Top of SELECTED TEXT

Reference is now made to FIGS. 9 and 12. If desired, players can verify the performance of the active player by consulting a recorded version of the score card measure 78, in which the score card measure 78 is performed. The recorded version may be stored on a compact disk 96, which may be accessed using an audio device, such as compact disk player device 98, or by using a computing device 100 having a CD-ROM. In addition, the recorded version may be otherwise stored on the computing device 100, such as, for example, on a disk drive or in random access memory, flash memory, read only memory. Further, the recorded version can also be accessed by using computing device 100 via a network, shown generally as 102, to connect to another computing device 100 which can access the recorded version. A boxed number 104 inscribed on the score card 54 indicates a performance correction indicator 104 which indicates a location, such as a track on compact disk 96, an index for a hard drive or database, or a network address, where the recorded version for a particular score card measure 78 is located.

Bottom of SELECTED TEXT
Top of RECORDED DATA

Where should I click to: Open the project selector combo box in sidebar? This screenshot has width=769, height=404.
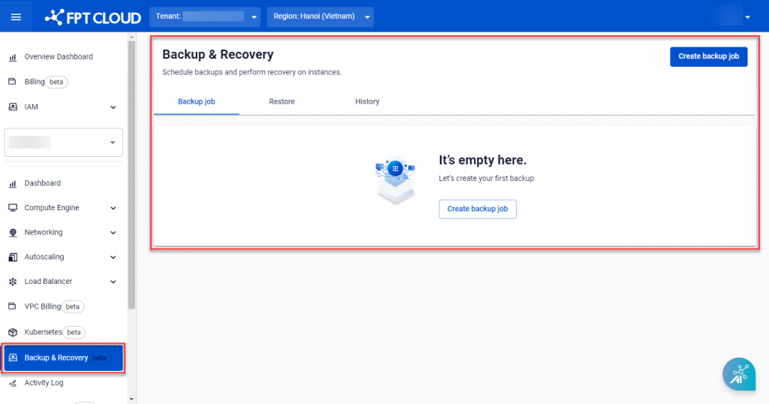(63, 142)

Bottom of RECORDED DATA

EXERCISE DESCRIPTION: Rewrite the paragraph of the score card text that begins "Reference is now made to FIGS. 9 and 12" as a short bulleted list that keeps its main facts. The listing has no connection to the text on the score card recording.

WRITTEN RESPONSE:
- Players can check the active player's performance against a recorded version of the score card measure 78 being performed.
- The recording may be on a compact disk 96, played on a compact disk player device 98 or on a computing device 100 with a CD-ROM.
- It may instead be stored on the computing device 100 itself, for example on a disk drive or in random access, flash or read only memory.
- It can also be reached through a network 102 that connects to another computing device 100 with access to it.
- A boxed number 104 on the score card 54 is a performance correction indicator. It gives the location of the recording for a given score card measure 78, such as a compact disk track, a hard drive or database index, or a network address.